Saludos y arriba ese ánimo, imagínate cómo se sienten esas pequeñas aves que tenemos. Están lejos de su hábitat y de su familia. El destino a veces nos juega con trampas.

valentin dijo...

Hola! soy hondureño....y me encontre 4 polluelos de mochuelo centro americano. estaban en un coco muerto y hueco que fue derribado sin el conocimiento que era el hogar de una familia de mochuelos.. Perdieron su hogar.su mama, estaba cerca y emitia unos sonidos. Les di agua y carne molida y luego los puse en una casita (con paste de pino) que mi mama tenía para los nacimientos navideños. Y coloqué la casita en lo alto en la azotea,donde un gato no puede llegar. Su nuevo hogar. La mama ha estado rondando la casita. y en la madrugada ingreso en la casita, y os polluelos cantaban con emoción.

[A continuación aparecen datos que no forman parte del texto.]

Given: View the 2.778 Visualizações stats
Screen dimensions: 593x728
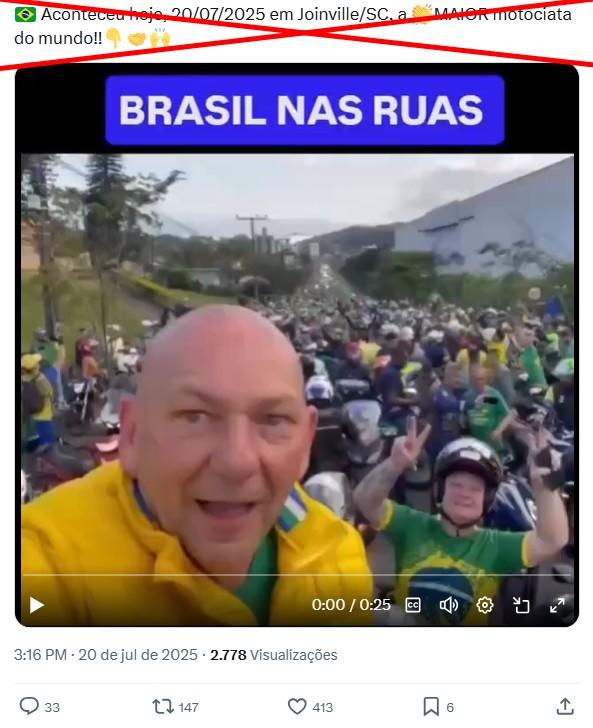Looking at the screenshot, I should coord(274,655).
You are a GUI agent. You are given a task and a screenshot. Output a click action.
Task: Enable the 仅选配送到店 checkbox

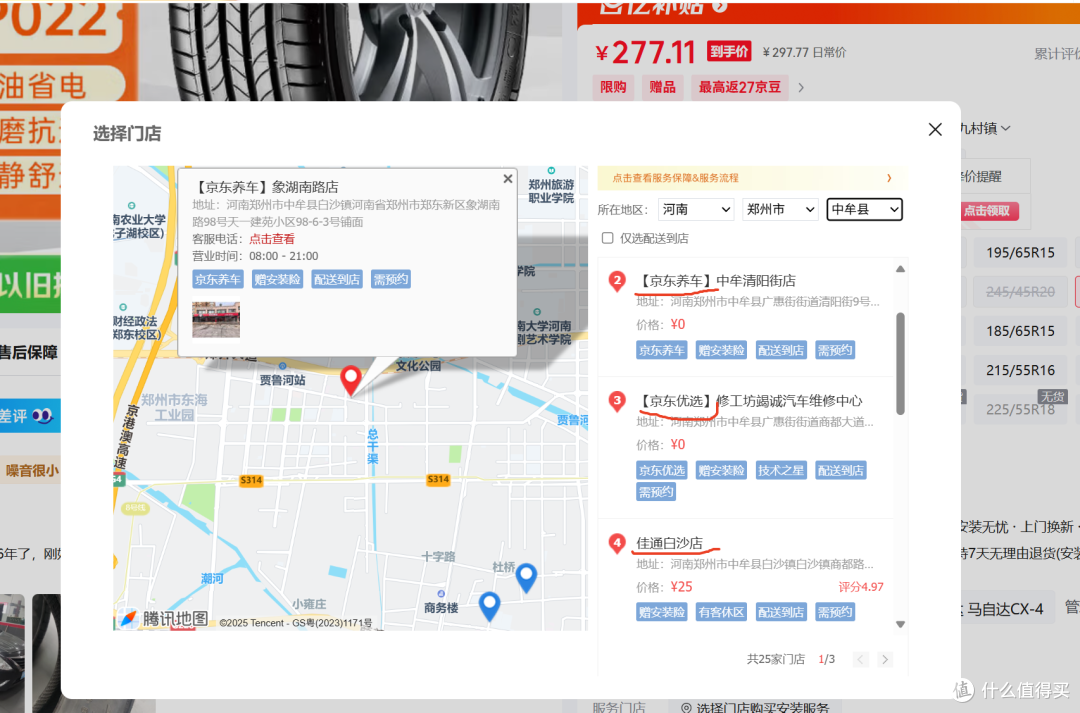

Yo pense que la mama se los llevaría a otro nido. pero parece ser que decidio dejarlos donde estan. ya tienen plumas. Creo que tienen de 10 a 15 dias de nacidos. Los vigilo constantemente, y siempre su mama esta a unos 10 o 15 metros del nido sobre el alumbrado publico, inmovil y alerta. Espero que su mama no los abandonde. Pues creo que tenerlos en cautiverio y despues soltarlos no es buena idea.Pues su madre les enseña a cazar y a volar, supongo!!!. Estoy investigando aunque no hay mucha información sobre los mochuelos. tengo Fotos de ellos. Si quieren verlas mi correo es valentinmauri@hotmail.com.
y con gusto les enviare un par de fotografias con esas cositas hermosas. A la madre la llamo Atenea. A los polluelos: vivaz,morfeo,sagaz y fenix.(tiene un golpe en el parpado y parece un poco enfermito).